Ask your funeral home for documentation
A lot of people may get confused about what type of documentation is enough to travel with cremated remains. Delta requires a cremation or death certificate. While you might be asked to show any form of documentation to get on a plane, it’s a good idea to bring it anyway.
Your funeral home can help you arrange any necessary paperwork. Communicate to them that you’re traveling by air, and they can help you with the proper documentation. If you’re flying abroad, you’ll need to check local guidelines to make sure you have any foreign paperwork as well.
Mail your cremated remains
Last but not least, it’s sometimes easier to just mail the cremated remains. When you mail the remains, you don’t have to worry about TSA regulations or airline rules. It’s a lot easier to simply send them through the mail like you would anything else.
The US Postal Service is the only way to legally send ashes, whether you’re mailing them domestically or internationally. You can ship the ashes in any type of urn as long as it’s sent Priority Express Mail. When mailing your ashes, talk to the post office representative to learn the best way to secure them inside.

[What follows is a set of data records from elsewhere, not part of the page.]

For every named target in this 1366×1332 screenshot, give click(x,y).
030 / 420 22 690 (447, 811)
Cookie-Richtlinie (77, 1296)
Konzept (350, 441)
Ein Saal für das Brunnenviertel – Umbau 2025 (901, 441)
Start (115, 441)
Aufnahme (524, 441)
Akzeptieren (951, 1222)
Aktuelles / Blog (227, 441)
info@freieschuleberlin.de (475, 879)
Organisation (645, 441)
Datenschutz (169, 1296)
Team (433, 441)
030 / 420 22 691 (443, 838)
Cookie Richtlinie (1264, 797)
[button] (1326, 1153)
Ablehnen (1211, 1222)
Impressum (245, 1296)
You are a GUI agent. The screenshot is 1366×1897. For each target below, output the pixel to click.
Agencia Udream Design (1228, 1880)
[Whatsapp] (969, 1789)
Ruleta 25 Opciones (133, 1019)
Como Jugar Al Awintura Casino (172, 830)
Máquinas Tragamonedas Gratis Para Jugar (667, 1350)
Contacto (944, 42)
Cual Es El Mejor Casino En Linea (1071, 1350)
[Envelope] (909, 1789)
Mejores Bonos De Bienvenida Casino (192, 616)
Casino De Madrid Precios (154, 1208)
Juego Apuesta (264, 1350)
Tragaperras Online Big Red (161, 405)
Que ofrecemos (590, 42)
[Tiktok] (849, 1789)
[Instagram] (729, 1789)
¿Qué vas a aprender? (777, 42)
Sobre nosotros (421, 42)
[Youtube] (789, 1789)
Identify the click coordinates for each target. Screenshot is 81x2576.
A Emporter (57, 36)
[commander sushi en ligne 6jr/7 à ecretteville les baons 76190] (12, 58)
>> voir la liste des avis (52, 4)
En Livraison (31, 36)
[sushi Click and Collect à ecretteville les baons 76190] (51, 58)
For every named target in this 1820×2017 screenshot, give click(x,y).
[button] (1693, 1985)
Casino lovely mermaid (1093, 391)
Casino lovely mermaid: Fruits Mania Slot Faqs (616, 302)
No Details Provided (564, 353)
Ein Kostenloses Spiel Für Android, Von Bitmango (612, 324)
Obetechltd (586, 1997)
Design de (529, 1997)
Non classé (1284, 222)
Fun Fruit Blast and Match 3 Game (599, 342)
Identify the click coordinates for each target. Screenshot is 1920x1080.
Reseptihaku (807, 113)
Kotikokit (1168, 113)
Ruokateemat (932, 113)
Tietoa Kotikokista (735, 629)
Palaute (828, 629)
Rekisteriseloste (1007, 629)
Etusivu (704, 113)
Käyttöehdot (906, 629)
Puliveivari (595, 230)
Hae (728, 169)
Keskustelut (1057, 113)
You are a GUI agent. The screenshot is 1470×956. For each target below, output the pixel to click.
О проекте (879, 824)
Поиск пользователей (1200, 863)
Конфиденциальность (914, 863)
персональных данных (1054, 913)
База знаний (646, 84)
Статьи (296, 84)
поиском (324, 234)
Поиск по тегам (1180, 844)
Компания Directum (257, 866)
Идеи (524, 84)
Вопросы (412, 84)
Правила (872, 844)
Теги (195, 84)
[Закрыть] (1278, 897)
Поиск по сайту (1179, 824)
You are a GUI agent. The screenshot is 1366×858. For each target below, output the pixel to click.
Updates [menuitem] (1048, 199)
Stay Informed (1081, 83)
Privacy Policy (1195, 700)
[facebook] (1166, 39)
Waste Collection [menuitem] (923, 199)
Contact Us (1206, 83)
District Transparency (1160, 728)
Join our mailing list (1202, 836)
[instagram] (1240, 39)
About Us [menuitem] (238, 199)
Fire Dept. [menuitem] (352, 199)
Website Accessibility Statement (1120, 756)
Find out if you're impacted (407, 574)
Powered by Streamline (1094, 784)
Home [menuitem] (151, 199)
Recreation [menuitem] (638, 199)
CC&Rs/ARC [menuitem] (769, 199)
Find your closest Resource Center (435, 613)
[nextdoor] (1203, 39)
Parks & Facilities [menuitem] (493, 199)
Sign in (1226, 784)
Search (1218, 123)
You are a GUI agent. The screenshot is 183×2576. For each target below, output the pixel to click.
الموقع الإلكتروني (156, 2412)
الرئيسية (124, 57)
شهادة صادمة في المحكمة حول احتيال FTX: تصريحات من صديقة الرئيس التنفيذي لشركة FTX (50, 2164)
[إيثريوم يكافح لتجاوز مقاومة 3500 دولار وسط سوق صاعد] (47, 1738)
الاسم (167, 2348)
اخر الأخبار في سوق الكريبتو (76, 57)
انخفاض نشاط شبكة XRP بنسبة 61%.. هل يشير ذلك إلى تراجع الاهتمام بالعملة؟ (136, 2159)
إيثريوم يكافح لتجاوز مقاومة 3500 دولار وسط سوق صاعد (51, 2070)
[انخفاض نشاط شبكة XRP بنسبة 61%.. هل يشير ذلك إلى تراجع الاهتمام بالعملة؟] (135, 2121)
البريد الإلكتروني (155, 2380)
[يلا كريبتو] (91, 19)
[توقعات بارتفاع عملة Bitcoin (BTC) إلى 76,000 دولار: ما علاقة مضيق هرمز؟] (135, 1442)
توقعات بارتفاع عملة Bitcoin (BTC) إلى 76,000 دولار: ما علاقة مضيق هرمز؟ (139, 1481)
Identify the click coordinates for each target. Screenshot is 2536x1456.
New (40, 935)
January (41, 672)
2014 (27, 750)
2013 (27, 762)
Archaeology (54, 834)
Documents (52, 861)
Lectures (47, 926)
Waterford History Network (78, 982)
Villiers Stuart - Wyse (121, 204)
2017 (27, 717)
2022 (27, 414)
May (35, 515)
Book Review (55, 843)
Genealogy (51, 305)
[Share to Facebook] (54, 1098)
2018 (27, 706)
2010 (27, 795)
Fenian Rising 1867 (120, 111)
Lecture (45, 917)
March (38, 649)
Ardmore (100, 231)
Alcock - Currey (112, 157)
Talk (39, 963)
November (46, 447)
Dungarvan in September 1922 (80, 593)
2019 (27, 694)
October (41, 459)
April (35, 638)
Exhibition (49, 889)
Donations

Preparing to Travel with Cremated Remains
There are a number of reasons why you might travel with a loved one’s cremated remains. If you traveled for the funeral or if you’re planning on scattering their ashes somewhere meaningful, you might find yourself needing to take these ashes on a plane. You may even be planning to use some of the ashes to make a memorial diamond with a company like Eterneva.
Whatever the reason, if you do travel with a loved one's ashes, make sure you follow these rules and regulations above.
Delta Airlines makes it simple to travel with your loved one’s cremated ashes, but you’ll still want to take extra steps to keep everything safe and secure. Losing a loved one is hard enough. Don’t let the stress of arranging travel add to that burden.
1. “Cremated Remains.” TSA: What Can I Bring? TSA.gov.